De ziekte van Alzheimer heeft een langzame maar progressieve ontwikkeling, waarbij de autonomie van de persoon geleidelijk afneemt totdat hij of zij volledig afhankelijk wordt.
Als de ziekte eenmaal begint, kunnen er verschillende moeilijkheden en twijfels ontstaan. Bovendien moet de hele omgeving van de zieke worden gereorganiseerd om elke vorm van schade te voorkomen en het omgaan met gecompliceerde situaties te vergemakkelijken.
Er zijn in principe drie stadia in de ontwikkeling van de ziekte van Alzheimer
Vroege (milde) fase
Deze fase wordt gekenmerkt door het feit dat de patiënt alledaagse dingen vergeet, zoals afspraken, familienamen, rekeningen betalen, enz. Ze hebben de neiging om stemmingswisselingen te hebben en kunnen boos worden als ze zich hun fouten realiseren. Ze hebben ook de neiging om zich in zichzelf terug te trekken en worden minder sociaal.
Daarnaast beginnen ze communicatieproblemen te ervaren. Ze kunnen bijvoorbeeld niet de juiste woorden vinden of zijn niet in staat om een gesprek goed te volgen. Over het algemeen gaat het in deze fase nog goed met de patiënt, blijft hij of zij adequaat redeneren en kan hij of zij zonder problemen het dagelijkse leven leiden, inclusief werken.
Midden (matig) stadium
In deze fase gaat het geheugen van de persoon sterk achteruit. Ze vergeten recente gebeurtenissen en hoewel ze zich het verleden herinneren, slagen ze er soms niet in om gebeurtenissen in de juiste volgorde te plaatsen. Ze vragen vaak naar overleden familieleden en ze ervaren hallucinaties en bepaalde angsten.
Ze zijn meestal ook agressief. Ze spreken steeds minder, hebben een verminderde woordenschat en hebben de neiging om dezelfde zinnen te herhalen. Daarnaast hebben ze moeite met het coördineren van hun bewegingen, zoals het vastmaken van knopen en het vasthouden van bestek. Ze vallen vaak en botsen tegen dingen op. In feite wordt hun dagelijks leven steeds moeilijker.
Late (ernstige) fase
In deze fase is de patiënt volledig afhankelijk van de mensen die voor hem zorgen. Ze zijn hun geheugen volledig kwijt en kunnen geen onderscheid meer maken tussen het verleden en het heden.
Ze herkennen hun kinderen, echtgenoot of de rest van hun familie niet. Hun stemmingen zijn extreem onvoorspelbaar. Ze praten niet meer, ze brabbelen alleen nog maar onverstaanbaar. Bovendien zijn ze niet in staat om iets te doen. In feite brengen ze de meeste tijd in bed door.

**Aangeleverd materiaal**
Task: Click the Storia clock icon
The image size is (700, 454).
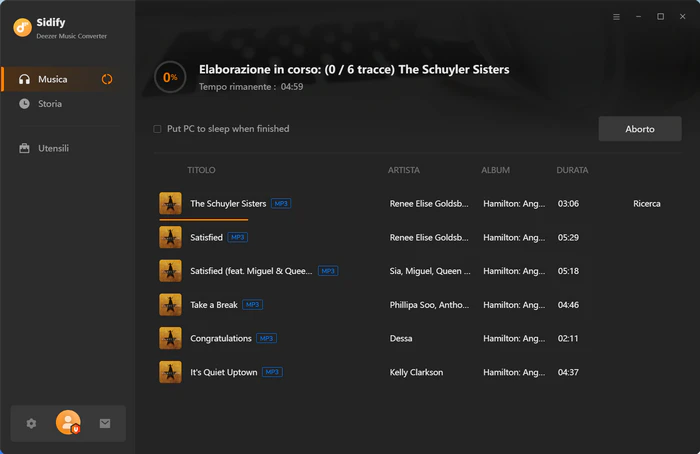Action: (25, 104)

**Opgaven**
• 1. Neem uit de tekst over de ziekte van Alzheimer het gedeelte van "Daarnaast beginnen ze" tot en met "en bepaalde angsten." letterlijk over.
• 2. Waartussen kan de patiënt volgens de tekst over de ziekte van Alzheimer in de late fase geen onderscheid meer maken?

**Antwoorden**
• 1.
Daarnaast beginnen ze communicatieproblemen te ervaren. Ze kunnen bijvoorbeeld niet de juiste woorden vinden of zijn niet in staat om een gesprek goed te volgen. Over het algemeen gaat het in deze fase nog goed met de patiënt, blijft hij of zij adequaat redeneren en kan hij of zij zonder problemen het dagelijkse leven leiden, inclusief werken.
Midden (matig) stadium
In deze fase gaat het geheugen van de persoon sterk achteruit. Ze vergeten recente gebeurtenissen en hoewel ze zich het verleden herinneren, slagen ze er soms niet in om gebeurtenissen in de juiste volgorde te plaatsen. Ze vragen vaak naar overleden familieleden en ze ervaren hallucinaties en bepaalde angsten.

• 2. Tussen het verleden en het heden.